----- EXERCISE MATERIAL -----
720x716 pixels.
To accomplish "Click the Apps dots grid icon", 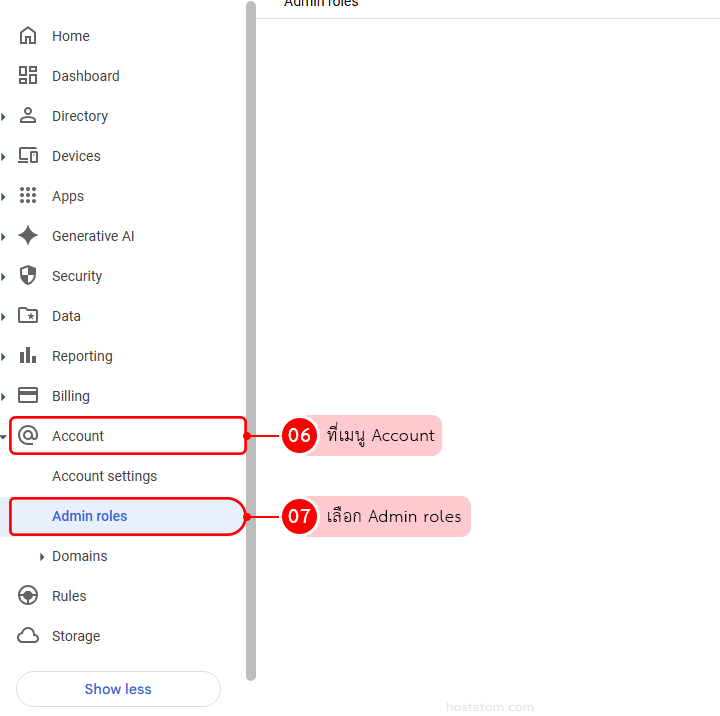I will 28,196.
-----
----- EXERCISE MATERIAL -----
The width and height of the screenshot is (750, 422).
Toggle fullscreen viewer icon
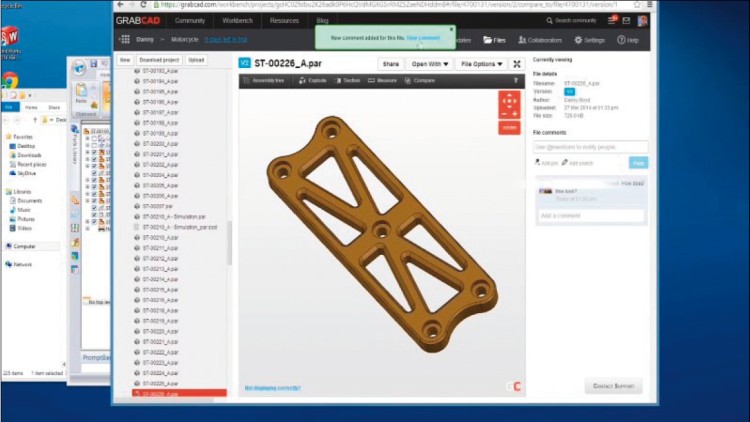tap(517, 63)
-----
----- EXERCISE MATERIAL -----
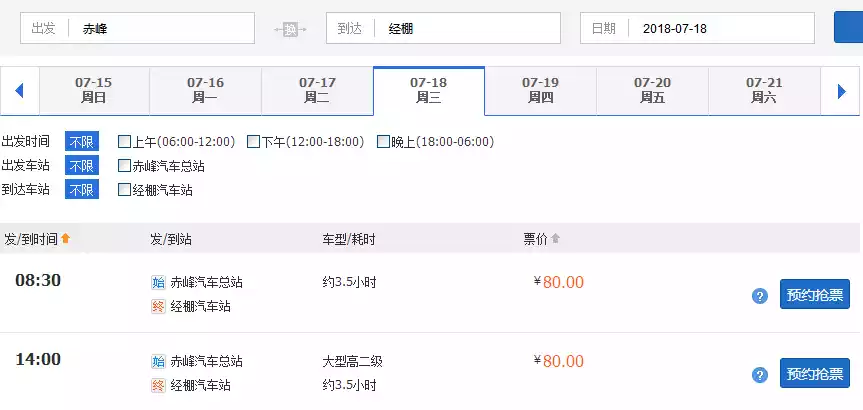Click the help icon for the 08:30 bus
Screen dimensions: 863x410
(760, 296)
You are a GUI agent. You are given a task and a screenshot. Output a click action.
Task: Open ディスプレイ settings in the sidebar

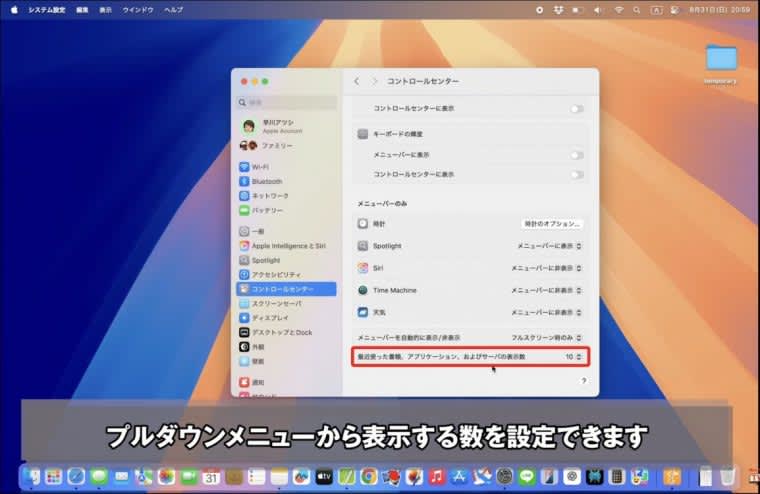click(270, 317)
-----
State the number of lines in the material above that hold the word "screenshot", adding nothing else.

2